The data storage system 214 can include a machine-readable storage
medium (also known as a computer-readable medium) on which is
stored one or more sets of instructions or software embodying any
one or more of the methodologies or functions described herein. The
data storage system 214 can have execution capabilities such as it
can at least partly execute instructions residing in the data
storage system. The instructions can also reside, completely or at
least partially, within the memory 210 and/or within the controller
208 during execution thereof by the computer system, the memory 210
and the controller 208 also constituting machine-readable storage
media. The memory 210 can be or include main memory of the system
204. The memory 210 can have execution capabilities such as it can
at least partly execute instructions residing in the memory.
The vehicle 202 can also have vehicle body control module 220 of
the body, powertrain control module 222 of the powertrain, a power
steering control unit 224, a battery management system 226,
infotainment electronics 228 of the infotainment system, and a CAN
bus 218 that connects at least the vehicle computing system 204,
the vehicle body control module, the powertrain control module, the
power steering control unit, the battery management system, and the
infotainment electronics. Also, as shown, the vehicle 202 is
connected to the network(s) 122 via the vehicle computing system
204. Also, shown, vehicles 130 to 132 and mobile devices 140 to 142
are connected to the network(s) 122. And, thus, are communicatively
coupled to the vehicle 202.
----------
### [Exercise brief]
Quote the entire vehicle computing excerpt word for word. Base your work on the vehicle computing excerpt alone.

### [Given data]
----------
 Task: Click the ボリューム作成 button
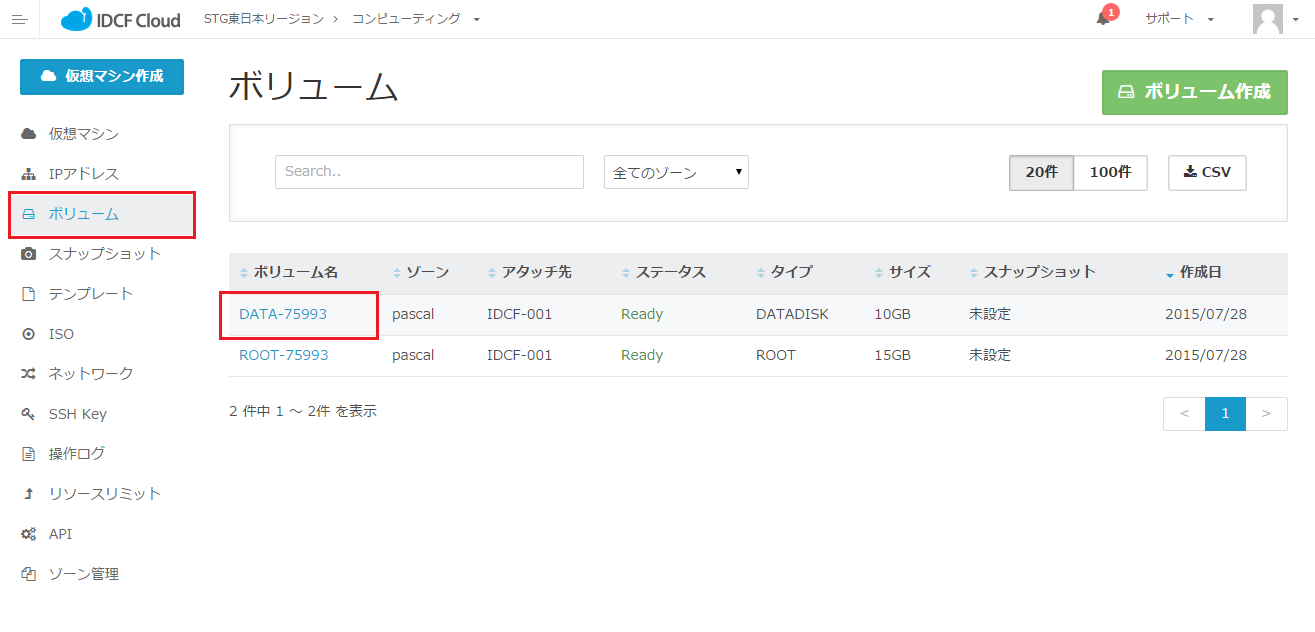pos(1194,92)

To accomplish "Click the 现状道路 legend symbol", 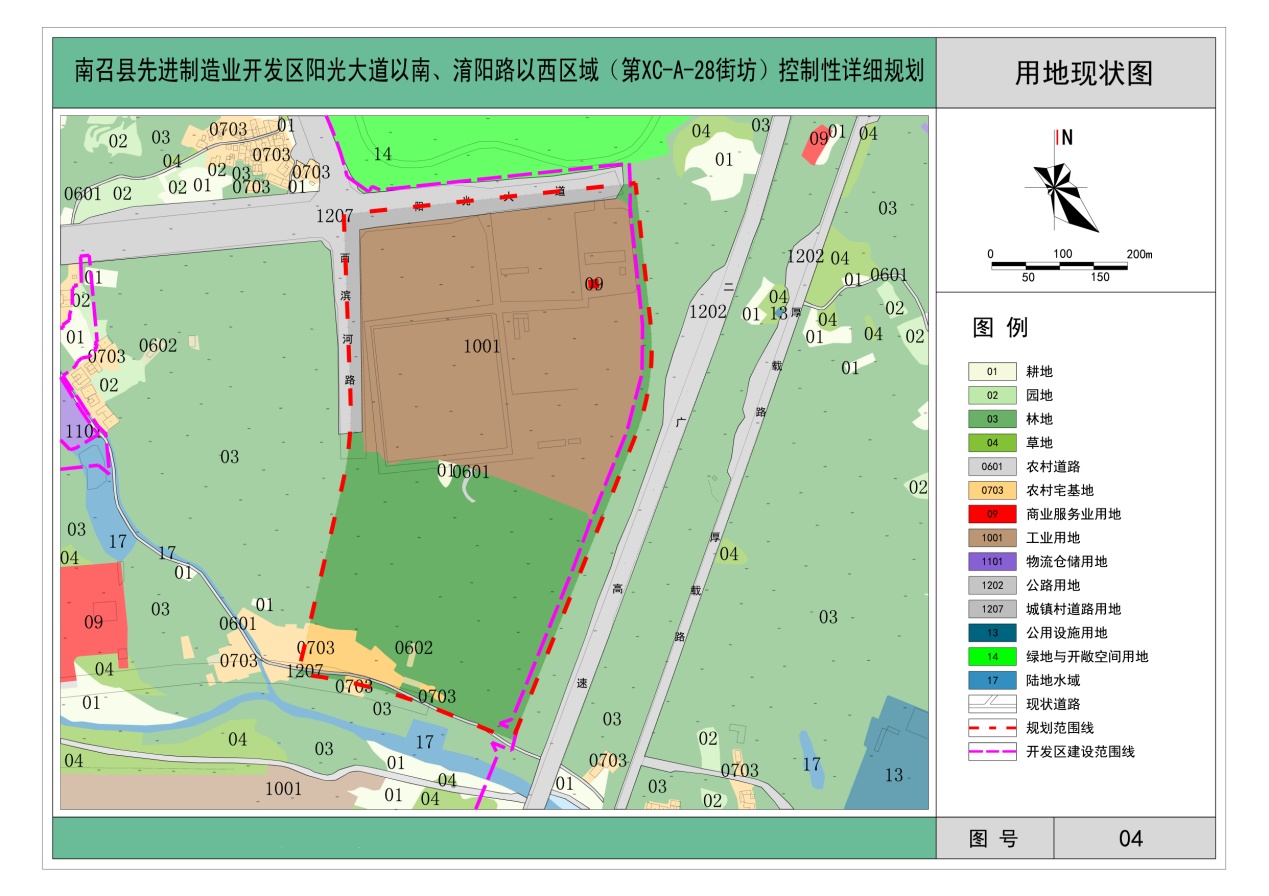I will point(992,704).
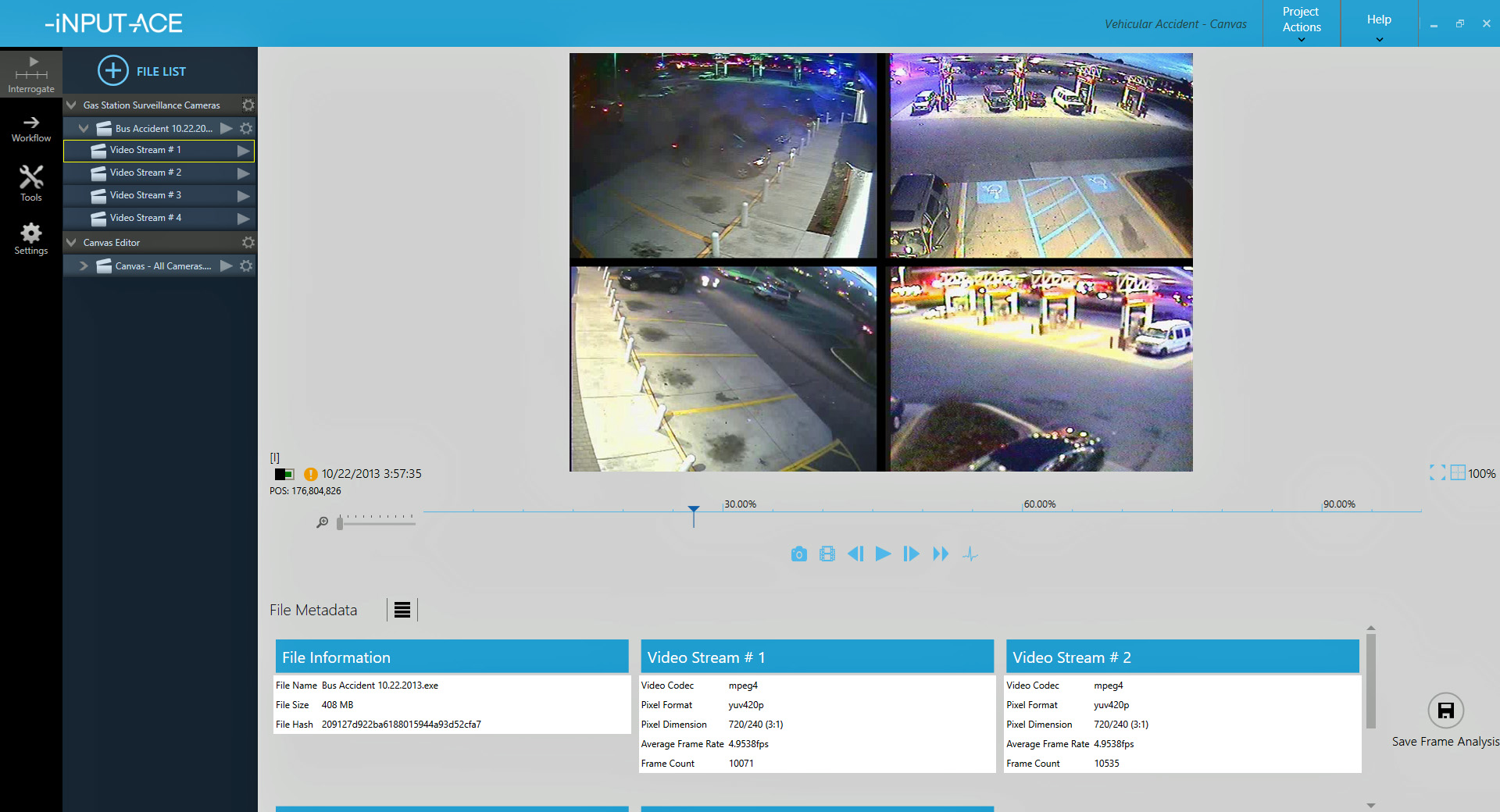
----------
### [Response for this exercise]
The data storage system 214 can include a machine-readable storage
medium (also known as a computer-readable medium) on which is
stored one or more sets of instructions or software embodying any
one or more of the methodologies or functions described herein. The
data storage system 214 can have execution capabilities such as it
can at least partly execute instructions residing in the data
storage system. The instructions can also reside, completely or at
least partially, within the memory 210 and/or within the controller
208 during execution thereof by the computer system, the memory 210
and the controller 208 also constituting machine-readable storage
media. The memory 210 can be or include main memory of the system
204. The memory 210 can have execution capabilities such as it can
at least partly execute instructions residing in the memory.
The vehicle 202 can also have vehicle body control module 220 of
the body, powertrain control module 222 of the powertrain, a power
steering control unit 224, a battery management system 226,
infotainment electronics 228 of the infotainment system, and a CAN
bus 218 that connects at least the vehicle computing system 204,
the vehicle body control module, the powertrain control module, the
power steering control unit, the battery management system, and the
infotainment electronics. Also, as shown, the vehicle 202 is
connected to the network(s) 122 via the vehicle computing system
204. Also, shown, vehicles 130 to 132 and mobile devices 140 to 142
are connected to the network(s) 122. And, thus, are communicatively
coupled to the vehicle 202.